Dopo il commissariamento di Carige a opera della Bce subito dopo Capodanno e il decreto del governo che una settimana fa ha steso una rete di protezione pubblica attorno al gruppo, non sono mancate negli ultimi giorni prese di posizioni significative e non scontate. Il governatore della Banca d’Italia, Ignazio Visco, ha sostanzialmente difeso l’azione del Governo: ha ricordato che perfino un illustre economista liberista come Luigi Einaudi sosteneva l’intervento pubblico per spegnere celermente focolai di crisi nel circuito del credito. 



Sarebbe stato singolare che Visco non appoggiasse una decisione dell’esecutivo italiano coerente con quella giunta dalla Vigilanza Bce, retta dall’inizio dell’anno dall’italiano Andrea Enria e soggetta alla responsabilità ultima del presidente Mario Draghi. Meno banale è che Visco abbia promosso come corretta, tempestiva, allineata agli standard Ue una decisione di politica creditizia da parte di un governo a maggioranza M5S-Lega. 

È un altro fatto – forse inevitabile, anche se probabilmente assai meno gradito a Visco e a Draghi – che alcuni esponenti pentastellati abbiano profittato della situazione per rilanciare un favore generale verso forme di rinazionalizzzaione dell’economia. Non si può dimenticare che l’ipotesi di creazione di un polo bancario pubblico attorno a Cdp e a Mps nazionalizzato compare in un comma M5S del contratto di governo. E la stessa logica politica continua a far dire al ministro grillino delle Infrastrutture che Aspi rischia la revoca della concessione, dopo il tragico crollo di Genova. Nel frattempo M5S sembra aver raffreddato la voglia di replicare in fretta la commissione parlamentare d’inchiesta sulle crisi bancarie: che il movimento aveva sostenuto dai banchi dell’opposizione alla fine della scorsa legislatura, benché l’iniziativa fosse stata presa dal Pd di Matteo Renzi e condotta dal governo Gentiloni.

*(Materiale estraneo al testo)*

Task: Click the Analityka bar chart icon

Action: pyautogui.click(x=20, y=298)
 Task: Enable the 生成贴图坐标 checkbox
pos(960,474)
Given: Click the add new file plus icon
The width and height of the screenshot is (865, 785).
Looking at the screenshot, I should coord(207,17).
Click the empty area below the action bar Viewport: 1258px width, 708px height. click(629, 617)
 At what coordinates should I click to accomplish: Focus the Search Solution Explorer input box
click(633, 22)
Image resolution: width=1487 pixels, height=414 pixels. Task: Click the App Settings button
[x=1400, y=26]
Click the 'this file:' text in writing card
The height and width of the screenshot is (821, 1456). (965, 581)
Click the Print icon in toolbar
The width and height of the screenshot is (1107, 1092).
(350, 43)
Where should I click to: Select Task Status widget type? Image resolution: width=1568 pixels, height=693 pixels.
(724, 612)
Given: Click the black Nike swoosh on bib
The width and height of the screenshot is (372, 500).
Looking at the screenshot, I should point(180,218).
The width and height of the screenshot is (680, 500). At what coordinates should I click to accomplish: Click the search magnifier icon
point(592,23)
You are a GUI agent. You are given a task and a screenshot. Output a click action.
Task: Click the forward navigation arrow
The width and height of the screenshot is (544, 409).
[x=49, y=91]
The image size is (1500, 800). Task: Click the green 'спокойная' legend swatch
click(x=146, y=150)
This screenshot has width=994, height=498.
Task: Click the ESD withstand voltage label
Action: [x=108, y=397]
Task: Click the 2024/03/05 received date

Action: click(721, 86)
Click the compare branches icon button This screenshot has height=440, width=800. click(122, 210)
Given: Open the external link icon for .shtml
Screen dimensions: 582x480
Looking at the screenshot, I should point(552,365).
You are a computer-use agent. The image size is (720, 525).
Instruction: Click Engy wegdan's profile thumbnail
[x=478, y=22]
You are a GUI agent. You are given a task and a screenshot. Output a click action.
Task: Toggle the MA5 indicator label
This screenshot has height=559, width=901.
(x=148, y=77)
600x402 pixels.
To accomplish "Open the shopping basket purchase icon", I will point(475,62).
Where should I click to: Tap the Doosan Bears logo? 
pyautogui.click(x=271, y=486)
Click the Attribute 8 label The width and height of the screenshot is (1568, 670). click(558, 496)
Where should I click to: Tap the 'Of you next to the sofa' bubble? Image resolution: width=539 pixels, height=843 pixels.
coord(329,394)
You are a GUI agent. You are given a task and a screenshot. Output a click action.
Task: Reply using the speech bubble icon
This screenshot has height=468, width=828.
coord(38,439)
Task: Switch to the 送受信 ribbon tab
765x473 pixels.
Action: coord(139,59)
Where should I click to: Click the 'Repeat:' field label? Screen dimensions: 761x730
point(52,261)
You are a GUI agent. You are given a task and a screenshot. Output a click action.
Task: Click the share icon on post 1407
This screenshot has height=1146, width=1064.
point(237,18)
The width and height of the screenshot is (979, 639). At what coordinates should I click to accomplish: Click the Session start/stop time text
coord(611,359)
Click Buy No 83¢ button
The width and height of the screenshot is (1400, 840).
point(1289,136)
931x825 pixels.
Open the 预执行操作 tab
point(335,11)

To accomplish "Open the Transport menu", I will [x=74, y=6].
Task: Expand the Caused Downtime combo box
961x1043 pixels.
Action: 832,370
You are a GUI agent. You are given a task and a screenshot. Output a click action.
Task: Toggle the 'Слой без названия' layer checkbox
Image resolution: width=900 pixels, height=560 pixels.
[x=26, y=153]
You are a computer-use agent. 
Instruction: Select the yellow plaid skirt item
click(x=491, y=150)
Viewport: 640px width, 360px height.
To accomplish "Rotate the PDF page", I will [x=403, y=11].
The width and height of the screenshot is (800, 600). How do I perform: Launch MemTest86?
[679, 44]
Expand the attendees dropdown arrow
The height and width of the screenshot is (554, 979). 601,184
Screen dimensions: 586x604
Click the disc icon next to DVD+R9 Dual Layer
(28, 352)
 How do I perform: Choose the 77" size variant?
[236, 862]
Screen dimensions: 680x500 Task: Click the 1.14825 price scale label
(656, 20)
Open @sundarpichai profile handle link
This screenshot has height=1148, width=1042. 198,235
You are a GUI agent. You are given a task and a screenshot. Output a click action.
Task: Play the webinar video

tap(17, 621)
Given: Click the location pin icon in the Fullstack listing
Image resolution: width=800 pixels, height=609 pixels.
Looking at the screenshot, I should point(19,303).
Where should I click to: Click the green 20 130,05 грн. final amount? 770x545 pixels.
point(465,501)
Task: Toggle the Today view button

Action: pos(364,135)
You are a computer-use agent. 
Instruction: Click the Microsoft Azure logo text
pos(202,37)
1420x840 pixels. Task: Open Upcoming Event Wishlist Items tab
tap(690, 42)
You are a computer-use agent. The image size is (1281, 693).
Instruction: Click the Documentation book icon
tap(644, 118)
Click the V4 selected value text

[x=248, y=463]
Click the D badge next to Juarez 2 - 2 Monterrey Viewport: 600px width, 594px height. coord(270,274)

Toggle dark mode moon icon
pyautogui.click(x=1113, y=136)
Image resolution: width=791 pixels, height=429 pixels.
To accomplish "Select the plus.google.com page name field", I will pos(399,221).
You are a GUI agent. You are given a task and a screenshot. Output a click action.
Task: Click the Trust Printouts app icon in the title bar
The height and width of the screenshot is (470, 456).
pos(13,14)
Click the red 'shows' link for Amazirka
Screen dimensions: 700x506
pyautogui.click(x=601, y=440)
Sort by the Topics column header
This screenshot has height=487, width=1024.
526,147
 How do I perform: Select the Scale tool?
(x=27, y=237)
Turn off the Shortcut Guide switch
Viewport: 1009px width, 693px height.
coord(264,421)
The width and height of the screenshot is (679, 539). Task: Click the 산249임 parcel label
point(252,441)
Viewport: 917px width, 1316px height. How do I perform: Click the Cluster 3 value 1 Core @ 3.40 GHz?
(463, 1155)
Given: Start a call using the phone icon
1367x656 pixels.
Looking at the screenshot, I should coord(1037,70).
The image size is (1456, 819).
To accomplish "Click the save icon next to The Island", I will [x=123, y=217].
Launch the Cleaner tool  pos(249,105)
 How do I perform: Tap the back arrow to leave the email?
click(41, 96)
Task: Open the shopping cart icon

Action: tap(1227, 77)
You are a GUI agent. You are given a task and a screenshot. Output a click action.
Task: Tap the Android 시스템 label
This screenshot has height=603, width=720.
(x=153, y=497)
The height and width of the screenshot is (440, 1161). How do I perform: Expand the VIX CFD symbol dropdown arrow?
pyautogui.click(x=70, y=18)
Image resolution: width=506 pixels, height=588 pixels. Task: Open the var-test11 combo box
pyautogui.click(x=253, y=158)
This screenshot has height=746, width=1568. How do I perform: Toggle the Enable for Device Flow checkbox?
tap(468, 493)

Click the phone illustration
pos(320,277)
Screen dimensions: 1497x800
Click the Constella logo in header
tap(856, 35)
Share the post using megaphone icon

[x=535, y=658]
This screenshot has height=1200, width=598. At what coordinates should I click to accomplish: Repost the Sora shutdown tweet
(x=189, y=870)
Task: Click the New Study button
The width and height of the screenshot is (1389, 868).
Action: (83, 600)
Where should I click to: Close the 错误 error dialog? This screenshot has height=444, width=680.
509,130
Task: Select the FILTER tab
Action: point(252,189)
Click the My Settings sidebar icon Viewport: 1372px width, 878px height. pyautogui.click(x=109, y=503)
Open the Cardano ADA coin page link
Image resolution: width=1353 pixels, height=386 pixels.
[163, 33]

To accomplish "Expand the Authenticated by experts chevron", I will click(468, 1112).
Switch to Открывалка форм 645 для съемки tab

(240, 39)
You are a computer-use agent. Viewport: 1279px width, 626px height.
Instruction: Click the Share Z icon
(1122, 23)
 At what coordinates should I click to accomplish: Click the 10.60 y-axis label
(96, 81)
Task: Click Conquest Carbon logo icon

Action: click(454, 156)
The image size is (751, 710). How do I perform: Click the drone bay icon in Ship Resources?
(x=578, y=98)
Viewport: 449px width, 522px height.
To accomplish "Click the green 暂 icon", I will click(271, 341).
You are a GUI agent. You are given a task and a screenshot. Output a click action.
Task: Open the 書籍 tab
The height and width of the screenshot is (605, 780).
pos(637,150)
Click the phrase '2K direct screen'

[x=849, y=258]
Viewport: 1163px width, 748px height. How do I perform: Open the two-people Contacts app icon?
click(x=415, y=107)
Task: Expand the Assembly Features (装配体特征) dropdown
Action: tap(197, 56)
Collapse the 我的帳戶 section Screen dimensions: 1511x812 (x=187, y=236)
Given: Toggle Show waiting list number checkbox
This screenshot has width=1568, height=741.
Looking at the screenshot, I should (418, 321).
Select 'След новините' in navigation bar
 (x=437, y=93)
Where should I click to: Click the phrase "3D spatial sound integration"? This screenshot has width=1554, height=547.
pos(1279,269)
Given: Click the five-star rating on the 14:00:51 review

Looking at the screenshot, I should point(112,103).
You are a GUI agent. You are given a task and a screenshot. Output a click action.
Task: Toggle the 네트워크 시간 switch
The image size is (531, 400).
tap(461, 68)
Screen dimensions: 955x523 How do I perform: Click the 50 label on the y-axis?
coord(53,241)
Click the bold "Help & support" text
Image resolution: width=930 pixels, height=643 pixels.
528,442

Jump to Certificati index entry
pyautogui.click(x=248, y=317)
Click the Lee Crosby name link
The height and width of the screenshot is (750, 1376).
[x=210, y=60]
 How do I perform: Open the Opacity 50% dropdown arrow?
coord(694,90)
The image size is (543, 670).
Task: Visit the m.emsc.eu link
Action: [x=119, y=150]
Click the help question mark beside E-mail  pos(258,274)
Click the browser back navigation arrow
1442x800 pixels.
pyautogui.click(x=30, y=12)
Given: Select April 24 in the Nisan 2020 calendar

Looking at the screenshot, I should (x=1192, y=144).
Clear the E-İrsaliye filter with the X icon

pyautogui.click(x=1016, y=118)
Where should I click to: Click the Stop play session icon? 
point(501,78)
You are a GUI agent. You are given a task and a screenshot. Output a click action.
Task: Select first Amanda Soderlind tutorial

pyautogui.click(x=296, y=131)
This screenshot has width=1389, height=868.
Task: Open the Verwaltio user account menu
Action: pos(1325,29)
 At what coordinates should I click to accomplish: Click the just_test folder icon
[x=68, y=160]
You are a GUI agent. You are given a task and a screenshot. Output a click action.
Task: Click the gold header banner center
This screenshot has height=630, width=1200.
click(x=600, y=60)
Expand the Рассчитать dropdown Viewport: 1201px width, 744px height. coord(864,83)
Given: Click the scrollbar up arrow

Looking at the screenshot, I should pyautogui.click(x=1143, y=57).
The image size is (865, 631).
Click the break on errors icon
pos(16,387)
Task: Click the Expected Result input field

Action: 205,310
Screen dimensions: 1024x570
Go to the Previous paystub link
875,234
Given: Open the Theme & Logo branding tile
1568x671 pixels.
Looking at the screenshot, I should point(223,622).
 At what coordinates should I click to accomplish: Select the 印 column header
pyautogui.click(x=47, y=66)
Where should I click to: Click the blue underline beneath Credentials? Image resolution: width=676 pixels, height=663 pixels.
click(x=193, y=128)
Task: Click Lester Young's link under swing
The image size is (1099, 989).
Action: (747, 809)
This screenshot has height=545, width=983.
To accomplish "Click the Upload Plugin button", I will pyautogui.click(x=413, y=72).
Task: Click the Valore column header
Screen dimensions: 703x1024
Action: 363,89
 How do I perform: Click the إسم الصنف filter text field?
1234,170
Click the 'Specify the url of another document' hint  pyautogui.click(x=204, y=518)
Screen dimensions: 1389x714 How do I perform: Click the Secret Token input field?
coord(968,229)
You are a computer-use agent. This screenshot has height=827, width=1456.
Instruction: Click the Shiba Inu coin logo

Proprio l’ex premier-segretario del centrosinistra è stato protagonista di un grande attivismo politico-mediatico sul caso Carige. Renzi ha invitato il Pd a votare a favore del decreto Carige, ma con l’intento aperto di denunciare – da parte del nuovo Governo – l’utilizzo delle stesse ricette del vecchio, contestate da Lega e M5S all’opposizione. La finalità ultima, da parte di Renzi, sembra tuttavia quella di riproporre la “questione bancaria” come irrisolta sul piano finanziario e politico, dopo che quest’ultima ha finito per pesare quasi esclusivamente sul centrosinistra all’ultima tornata elettorale. Il leader Pd è il primo a volere una commissione-bis, nella quale – prevedibilmente – rilanciare le accuse a Bankitalia come presunta responsabile prima dei crac bancari e delle pressioni politico-mediatiche come il “caso Boschi”.

Sullo sfondo, naturalmente, non è difficile scorgere l’apprensione di Renzi per il possibile ritorno sulla scena italiana di Mario Draghi: dopo le elezioni europee e le decisioni sulla nuova presidenza Bce.